Alongside People and Plans and The Urban Revolution, Whose City? ushered in a significant sophistication of urban theory. Yet, ironically, the question of which city has become one we less often ask ourselves these days. The two questions – of whose city and which city – are hardly separate. Yet rarely is the city treated as anything other than a single undifferentiated unit in contemporary analysis. Adopting a suburban perspective, this paper suggests we ought to pay more attention to the spatially differentiated character of the urban if we are to advance urban theory under contemporary conditions that otherwise might be rendered in universal or nomothetic terms.

Where and when: 11 November 2019 12:00pm–1:00pm, Room 518/519, Chamberlain Building (#35)
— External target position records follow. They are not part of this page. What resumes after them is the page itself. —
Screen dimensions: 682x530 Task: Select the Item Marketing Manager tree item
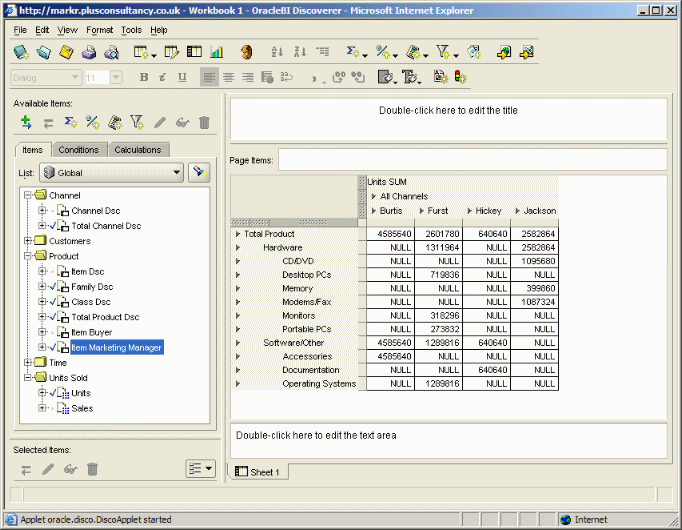(x=116, y=348)
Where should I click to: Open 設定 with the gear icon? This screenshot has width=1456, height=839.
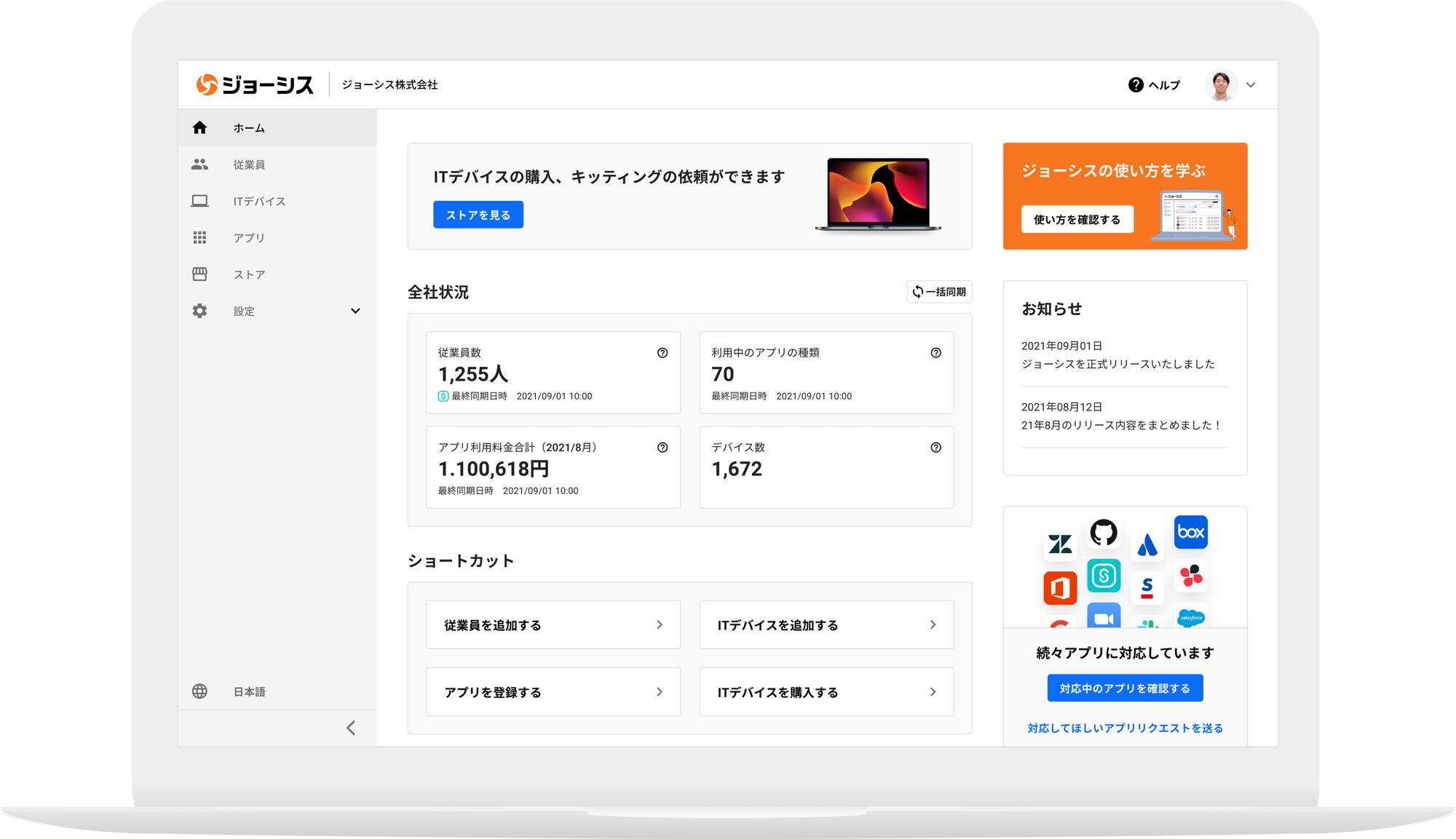coord(199,311)
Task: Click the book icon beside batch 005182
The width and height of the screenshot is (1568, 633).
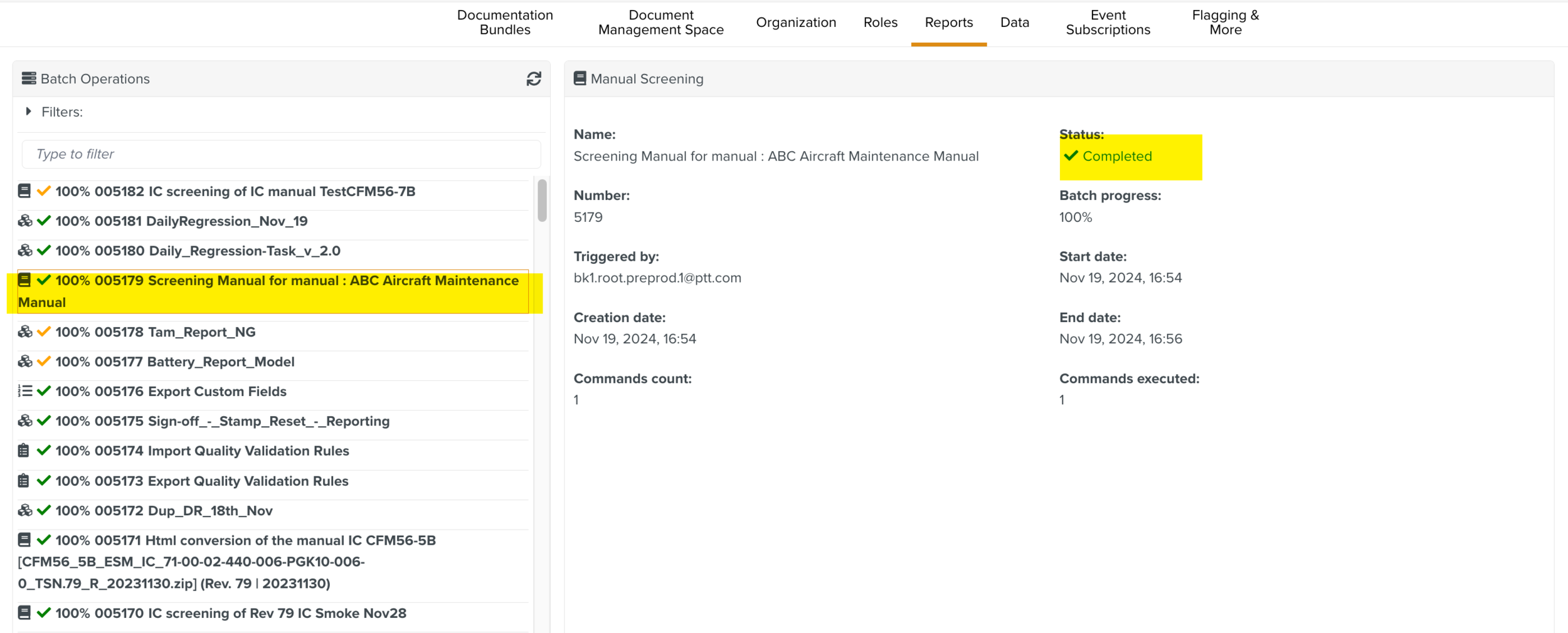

Speaker: Professor Nicholas Phelps.

Nicholas Phelps is Professor and Chair of Urban Planning in the Melbourne School of Design, Faculty of Architecture, Building and Planning and is also Visiting Professor at the School of Earth Sciences, Zhejiang University, China. He was previously Professor of Urban and Regional Development in the Bartlett School of Planning and Pro Vice Provost Regional (Southeast Asia) at University College London. He currently sits on the editorial boards of Economic Geography and Journal of Economy Geography. His research and teaching interests cover the planning and politics of suburbanization, the economics of urban agglomeration, international planning, entrepreneurship, informality and economic development, and the economic geography of multinational enterprises and foreign direct investment, with research funded by the British Academy, the UK Economic and Social Research Council, National Geographic, The Leverhulme Trust, the Royal Town Planning Institute and Royal Institute of Chartered Surveyors among others. He is author of over 80 international peer reviewed journal articles, five books including Interplaces (OUP), An Anatomy of Sprawl (Routledge), Sequel to Suburbia (MIT Press) and Post-Suburban Europe (Palgrave-MacMillan). He is also editor of five books including The Planning Imagination (Routledge), International Perspectives on Suburbanization (Palgrave MacMillan) and Old Europe, New Suburbanization (University of Toronto Press).